3:  [2024-09-24 20:50:27] iteration       98/     100 | consumed samples:        25088 | elapsed time per iteration (ms): 5348.4 | throughput per GPU (TFLOP/s/GPU): 256.5 | learning rate: 1.960000E-05 | global batch size:   256 | lm loss: 7.236306E+00 | loss scale: 1.0 | grad norm: 0.881 | num zeros: 0.0 | number of skipped iterations:   0 | number of nan iterations:   0 |
3:  [2024-09-24 20:50:32] iteration       99/     100 | consumed samples:        25344 | elapsed time per iteration (ms): 5404.4 | throughput per GPU (TFLOP/s/GPU): 253.8 | learning rate: 1.980000E-05 | global batch size:   256 | lm loss: 7.206497E+00 | loss scale: 1.0 | grad norm: 1.128 | num zeros: 0.0 | number of skipped iterations:   0 | number of nan iterations:   0 |
3:  [2024-09-24 20:50:38] iteration      100/     100 | consumed samples:        25600 | elapsed time per iteration (ms): 5355.2 | throughput per GPU (TFLOP/s/GPU): 256.2 | learning rate: 2.000000E-05 | global batch size:   256 | lm loss: 7.221344E+00 | loss scale: 1.0 | grad norm: 1.499 | num zeros: 0.0 | number of skipped iterations:   0 | number of nan iterations:   0 |

3:  validation loss at iteration 100 on validation set | lm loss value: 7.259491E+00 | lm loss PPL: 1.421533E+03 | 
3:  validation loss at iteration 100 on test set | lm loss value: 7.258996E+00 | lm loss PPL: 1.420830E+03 | 

moe_megatron_bf16_no_recompute_l16_22863.log moe_megatron_fp8_no_recompute_l16_22836.log

lhb8125 commented 6 days ago

I am not sure if disabling recomputation does work in your case, maybe you can double-check it by enabling recomputation and using 16 layers. I think the loss diff is acceptable at an early training stage, we expect the loss diff to decrease to <1e-2 after several billion tokens.
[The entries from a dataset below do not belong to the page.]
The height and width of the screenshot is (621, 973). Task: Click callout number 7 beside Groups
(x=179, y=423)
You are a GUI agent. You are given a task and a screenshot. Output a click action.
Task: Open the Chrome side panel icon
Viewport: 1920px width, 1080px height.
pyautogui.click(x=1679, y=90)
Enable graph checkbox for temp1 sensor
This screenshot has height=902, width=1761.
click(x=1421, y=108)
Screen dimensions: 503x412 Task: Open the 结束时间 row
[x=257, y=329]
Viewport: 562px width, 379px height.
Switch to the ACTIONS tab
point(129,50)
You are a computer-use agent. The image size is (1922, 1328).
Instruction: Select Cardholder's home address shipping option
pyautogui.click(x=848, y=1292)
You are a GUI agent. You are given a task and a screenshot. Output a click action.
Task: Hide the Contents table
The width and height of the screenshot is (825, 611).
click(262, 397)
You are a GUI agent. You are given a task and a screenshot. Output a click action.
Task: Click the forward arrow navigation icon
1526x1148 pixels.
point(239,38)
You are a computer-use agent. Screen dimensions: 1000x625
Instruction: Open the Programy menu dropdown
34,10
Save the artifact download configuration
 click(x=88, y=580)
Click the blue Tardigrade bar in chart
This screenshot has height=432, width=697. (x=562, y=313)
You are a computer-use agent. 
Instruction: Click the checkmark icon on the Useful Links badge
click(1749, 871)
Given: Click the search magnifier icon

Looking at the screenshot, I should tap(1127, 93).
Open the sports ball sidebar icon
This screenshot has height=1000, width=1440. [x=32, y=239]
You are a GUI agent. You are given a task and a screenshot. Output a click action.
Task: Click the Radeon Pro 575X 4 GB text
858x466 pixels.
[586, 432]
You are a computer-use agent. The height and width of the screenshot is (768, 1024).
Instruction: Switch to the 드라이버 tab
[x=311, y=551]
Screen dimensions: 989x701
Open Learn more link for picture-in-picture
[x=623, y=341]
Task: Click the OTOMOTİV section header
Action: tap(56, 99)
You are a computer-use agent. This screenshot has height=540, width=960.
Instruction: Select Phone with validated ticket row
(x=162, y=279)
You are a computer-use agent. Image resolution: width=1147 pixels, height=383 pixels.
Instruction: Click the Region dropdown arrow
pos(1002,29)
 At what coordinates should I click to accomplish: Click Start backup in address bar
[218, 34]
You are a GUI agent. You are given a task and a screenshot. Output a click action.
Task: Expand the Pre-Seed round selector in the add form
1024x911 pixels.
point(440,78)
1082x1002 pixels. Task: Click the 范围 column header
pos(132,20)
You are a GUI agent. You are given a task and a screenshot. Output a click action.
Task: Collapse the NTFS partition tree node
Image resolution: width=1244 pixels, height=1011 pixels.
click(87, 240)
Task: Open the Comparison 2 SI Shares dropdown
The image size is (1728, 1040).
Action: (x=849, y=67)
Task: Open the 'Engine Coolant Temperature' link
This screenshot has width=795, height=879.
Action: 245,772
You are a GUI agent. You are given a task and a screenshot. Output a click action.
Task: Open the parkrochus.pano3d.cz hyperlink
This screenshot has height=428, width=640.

viclzhu commented 5 days ago

I see, sounds good will try it!

I also ran the bf16/fp08 no recompute jobs for a bit longer and observe the following:

# FP08
iteration     1000/   20000 | consumed samples:       256000 | elapsed time per iteration (ms): 5484.6 | throughput per GPU (TFLOP/s/GPU): 250.1 | learning rate: 9.999946E-05 | global batch size:   256 | lm loss: 3.147666E+00 | loss scale: 1.0 | grad norm: 0.514 | num zeros: 0.0 | number of skipped iterations:   0 | number of nan iterations:   0 |

validation loss at iteration 200 | lm loss value: 6.496762E+00 | lm loss PPL: 6.629913E+02 |
validation loss at iteration 400 | lm loss value: 5.496616E+00 | lm loss PPL: 2.438654E+02 |
validation loss at iteration 600 | lm loss value: 4.583405E+00 | lm loss PPL: 9.784695E+01 |
validation loss at iteration 800 | lm loss value: 3.997547E+00 | lm loss PPL: 5.446438E+01 |
validation loss at iteration 1000 | lm loss value: 3.846950E+00 | lm loss PPL: 4.684997E+01 |

# BF16
iteration     1000/   20000 | consumed samples:       256000 | elapsed time per iteration (ms): 5770.8 | throughput per GPU (TFLOP/s/GPU): 237.7 | learning rate: 9.999946E-05 | global batch size:   256 | lm loss: 3.054385E+00 | loss scale: 1.0 | grad norm: 0.968 | num zeros: 0.0 | number of skipped iterations:   0 | number of nan iterations:   0 |

validation loss at iteration 200 | lm loss value: 6.399312E+00 | lm loss PPL: 6.014314E+02 |
validation loss at iteration 400 | lm loss value: 5.297484E+00 | lm loss PPL: 1.998334E+02 |
validation loss at iteration 600 | lm loss value: 4.482264E+00 | lm loss PPL: 8.843467E+01 |
validation loss at iteration 800 | lm loss value: 3.942853E+00 | lm loss PPL: 5.156553E+01 |
validation loss at iteration 1000 | lm loss value: 3.890827E+00 | lm loss PPL: 4.895137E+01 |

My understanding is that this difference in train and validation loss is then acceptable due to the low number of tokens processed, and that with longer training time, the curves will be expected to converge on each other?